People are always talking about how blockchain will change the world and disrupt industries. One of the industries that doesn’t get much attention in the TED talks and blog posts is e-commerce fraud prevention.
The core feature of blockchain is the distributed ledger. This ledger records transactions in a database that can only be altered with the agreement of everyone who holds a copy of the ledger .
What’s so great about this? Since blockchain is essentially a decentralized database identically replicated across many computers, the data entered in it can be trusted by everyone to be an accurate record.
The type of blockchains that most people get excited about is a public blockchain, like Bitcoin, Ethereum (for those unfamilar with Ethereum read this primer) or the company I work for, Orbs, where transactions can be verified and tracked by anyone. They can also be used as infrastructure to host cryptocurrencies as well.
So, how could we improve fraud prevention using blockchain?
The tools at our disposal
We have several tools to work with to build an industry-disrupting blockchain app:
- A blockchain platform that is public and has an immutable database.
- Our very own cryptocurrency – let’s call it the “Happy Customer Token” or HAPPY token for short.
- An open application accessible to anyone.
If tracking data is blockchain’s biggest strength, then it makes sense for us to tackle blockchain fraud prevention with a data application.
Since this application would be open to the public, the entire industry could take part, from fraud prevention platform vendors to merchants. Everyone could share data in order to make shopping online a safer, more enjoyable and a more profitable experience.
One of the biggest problems in e-commerce is false positives. Purchases incorrectly flagged as fraudulent cost the industry $9 billion per year. One way to use an open and decentralized platform such as blockchain, is to create a global, community-owned whitelist of trusted customers that will help reduce false positives.
We could make a blockchain-based blacklist of known fraudulent identities as well, but a blacklist is problematic since it would be hard to remove incorrect data about a person from a blockchain and false positives cost merchants much more than false negatives.
How would this global whitelist work?
Ideally, it would work like this:
- A legitimate customer adds items to a cart on an e-commerce site and then checks out.
- On checkout, the customer’s data (e.g. name, email address and shipping address) is turned into a hash function which serves as the customer’s profile on our whitelist.
- The hash value in the whitelist would then get a point added to it every time a merchant or platform reports a new approved order for the customer, which indicates increasing trustworthiness.
- When a fraud prevention platform or e-commerce merchant wants to use our whitelist to verify the trustworthiness of a customer or to augment their own fraud scores, they would create a hash value of their own customer’s data and check it against our whitelist’s hashes to see if there is a match.
- If there is a match, the platform or merchant would pay the app a HAPPY token to retrieve the trustworthiness score.
- The app would then distribute a percentage of the HAPPY token to each person/organization who has contributed data to the customer’s profile (you can send and receive fractions of a cryptocurrency token).

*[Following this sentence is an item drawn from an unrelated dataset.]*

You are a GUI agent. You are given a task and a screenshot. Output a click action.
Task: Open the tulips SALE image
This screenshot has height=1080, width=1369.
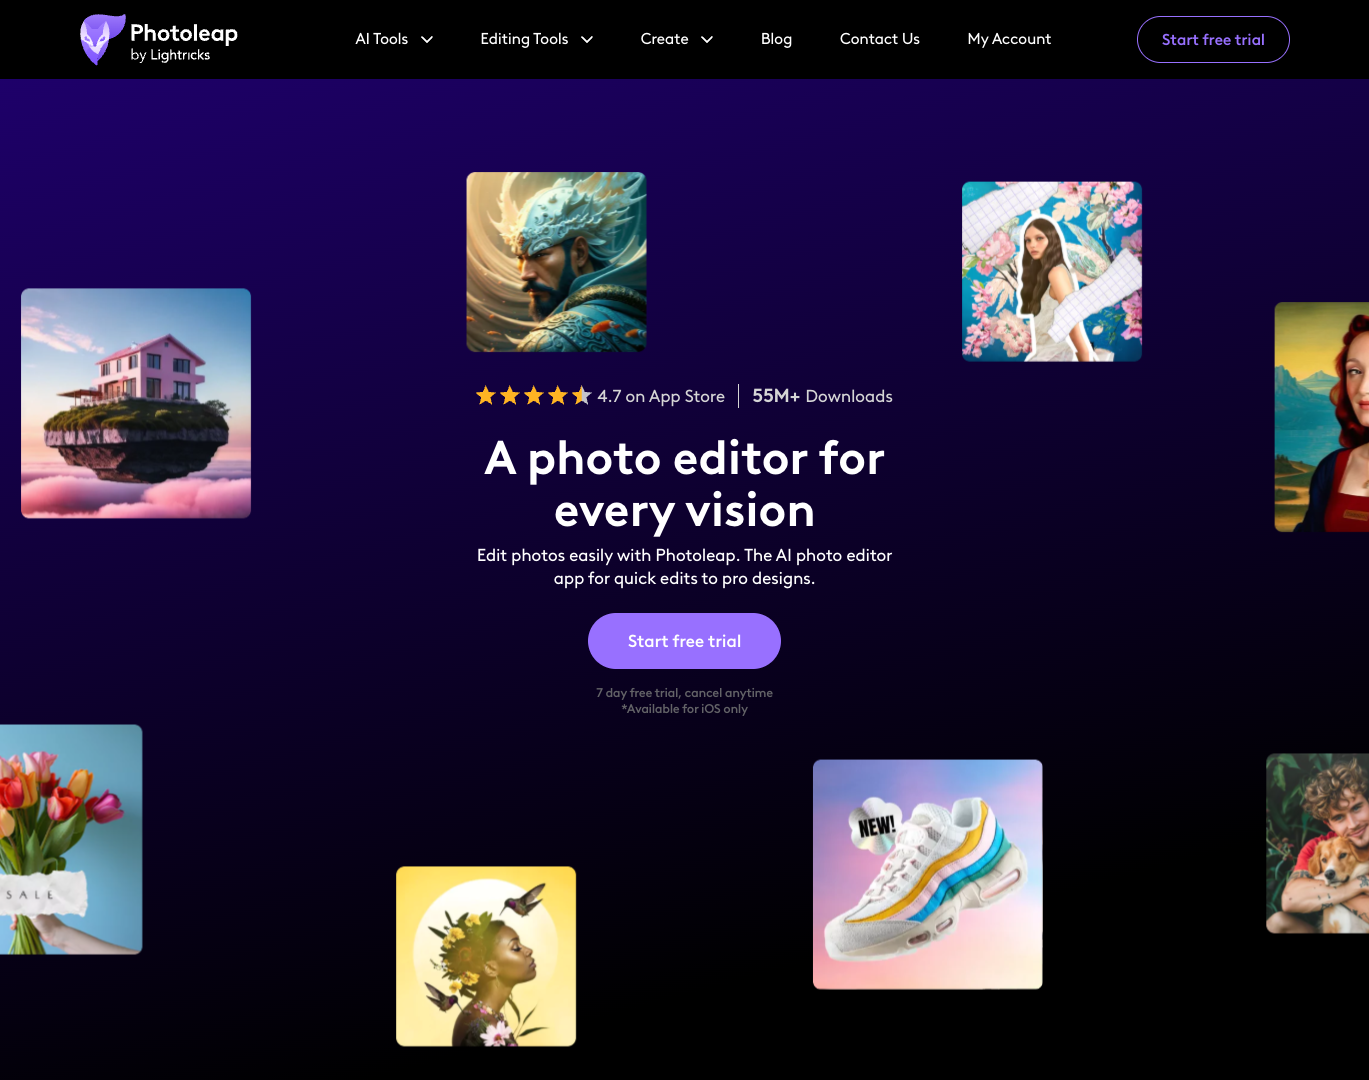click(x=71, y=839)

Why do we include tokens? Tokens add an incentive to participate since they serve as a monetary award for adding data to the whitelist. Tokens also work to prevent abuse since they add a cost to using the list.
The whitelist would be a shared resource for the entire industry where anti-fraud platforms and merchants can serve as both the data sources (and earn tokens) as well as the consumers of the whitelist data (and spend tokens).
The data is also decentralized since it’s on a blockchain. This means that no one can manipulate or control the data – making it a true community-owned resource.
Things to keep in mind
The point of this exercise is just to give a very simple example of how using a public blockchain can help solve complex and expensive problems.
Some of the issues that would still need to be dealt with would include legal advice regarding GDPR compliance, verifying trusted sources of data and trusted users of the data and ensuring fraudsters can’t replicate the customer data in the hash when making fraudulent checkouts. However, the potential exists for using blockchain to prevent fraud online.